Eran nueve.
Las calles a esa hora, a la 3.30 de la mañana, estaban vacías. Mi casa quedaba a media hora del lugar; quizá, a lo mucho, a cuarenta minutos. Pero eran las 3.30 de la mañana y sólo hice veinte. Había sido el cumpleaños de un compañero del trabajo. Él era el encargado del departamento de sistemas de la redacción en la que trabajo. Cumplió 35. Es un año mayor que yo. Me tomé un par de cervezas nada más porque al día siguiente tenía que cubrir la conferencia de prensa que el candidato a alcalde de la localidad daría para los medios. Sé lo mucho que me cuesta levantarme si me paso de esa cantidad de alcohol. Y la conferencia era a las siete de la mañana. Se trataba del diputado que tenía fama, como muchos o todos los políticos de este país, de corrupto. Aunque era el candidato de la izquierda, ya había sido investigado por algunos compañeros de otros periódicos, coludiéndolo con el crimen organizado; ese ente abstracto con el que el gobierno emprendió una guerra hace unos años.
El diputado había pertenecido a las huestes del partido de centro cuando comenzó su carrera política. Desde aquellos años comenzó a forjar su futuro entablando relaciones con criminales. Porque desde entonces el crimen organizado invadió este lugar. Y desde entonces lo controla.
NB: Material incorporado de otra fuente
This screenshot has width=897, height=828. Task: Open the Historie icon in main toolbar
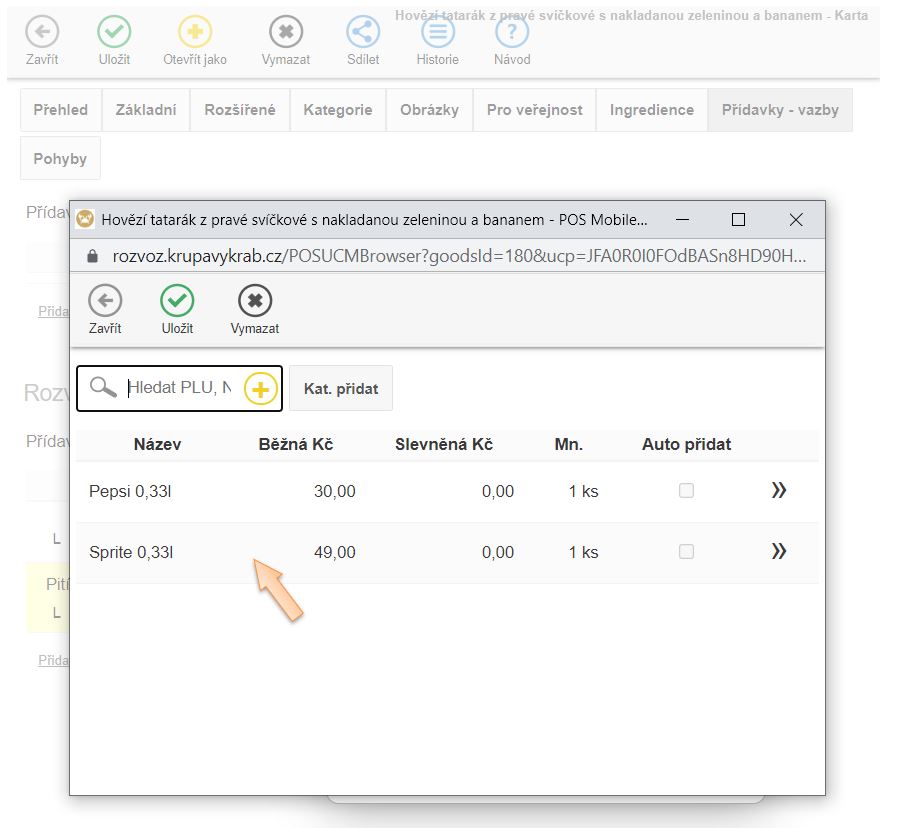pyautogui.click(x=437, y=32)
Fue hasta hace unos años, no más de diez, que el ahora candidato cambió de bandera. Esos mismos compañeros que lo investigaron afirmaban que tuvo que hacerlo para poder ascender. Que en el partido de centro un joven como él -tenía casi 40 años- no podía aspirar a tanto. Pero en el de izquierda embonó bien.
La luz roja del semáforo hizo que me detuviera en el cruce de dos avenidas. Por la hora me podía pasar el alto, solo me fijé que no viniera algún coche.
Eran nueve.
En uno de sus discursos, Ortega (ese era su apellido) prometió erradicar la violencia que se había incrementado hasta el cielo en los últimos años. Lo decía tan tranquilo, como si se tratara de limpiar una habitación en desorden. “No podemos amanecer un día más en un país en guerra”, recuerdo que dijo alguna vez en uno de sus mítines.
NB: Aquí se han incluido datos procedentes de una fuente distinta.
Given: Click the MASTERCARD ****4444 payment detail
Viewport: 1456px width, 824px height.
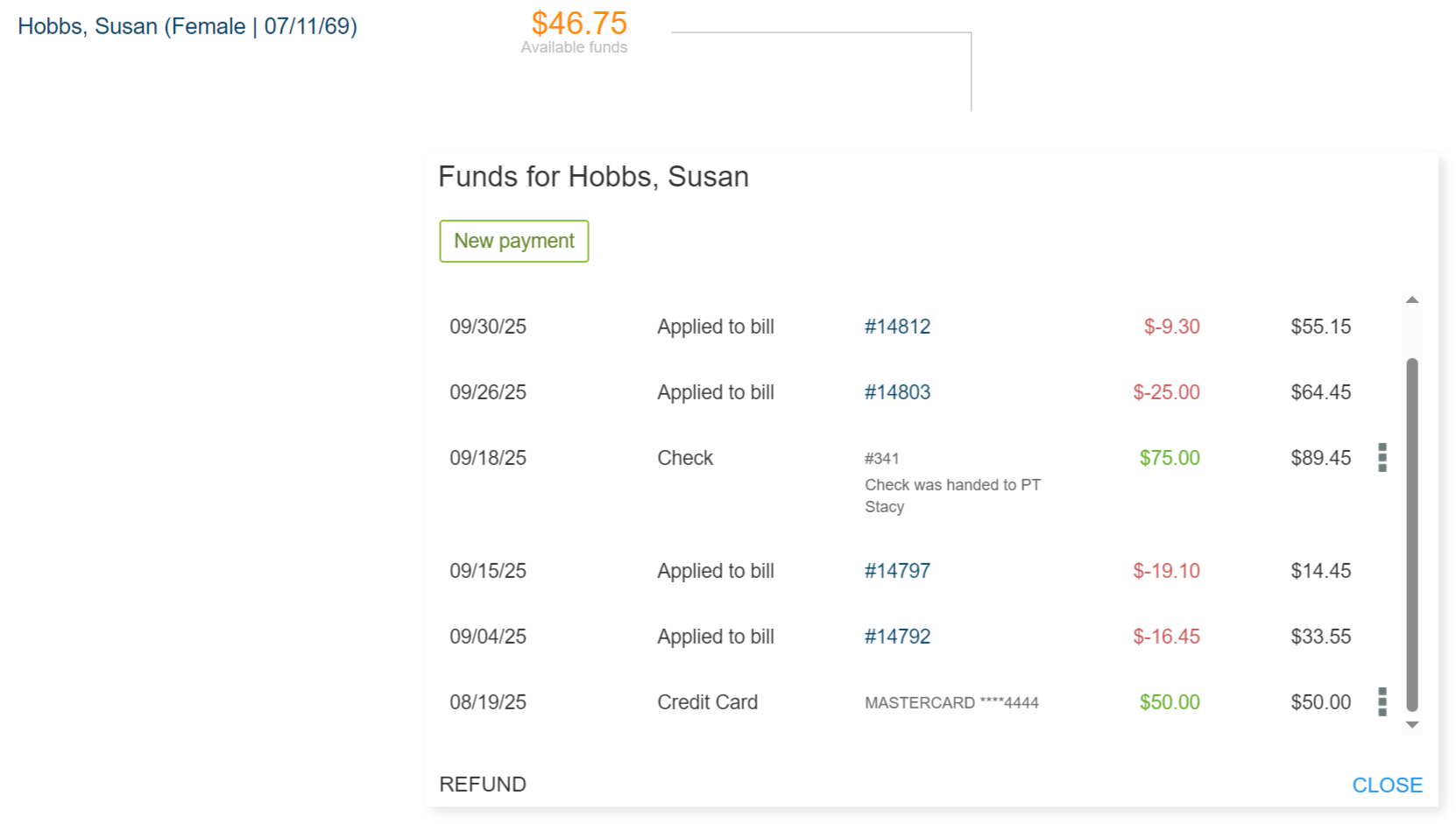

En el cruce de aquel semáforo hay un puente vehicular. Miré hacia la izquierda y luego a la derecha, como dije, por cualquier cosa, para poder pasarme el alto. No había reparado, es decir, reparé de pronto, de tajo, en los cuerpos que colgaban del barandal del puente. Pisé el freno y me aferré al volante. Observé.
Eran nueve.
Dos mujeres y siente hombres. Todos lacerados, sus ropas manchadas de sangre. Sus cuellos atados a largos mecates que los tendían del barandal de la construcción de cemento. Para que todos los pudieran ver. Para que nadie los pasara por alto.
Eran las 3.30 de la mañana, aproximadamente. Los vi, quise tomarles una foto con mi teléfono; lo intenté desde allí, pero no salió bien. Entonces quise bajarme del coche para acercarme un poco, pero algo me dijo que no y pisé a fondo el acelerador.
Llegué a mi casa un poco antes de las cuatro. Me puse a escribir la nota después de haberle llamado por teléfono a medio mundo y la envié. No pude dormir. Ya escucharía en unas horas lo que tenía que decir el diputado al respecto.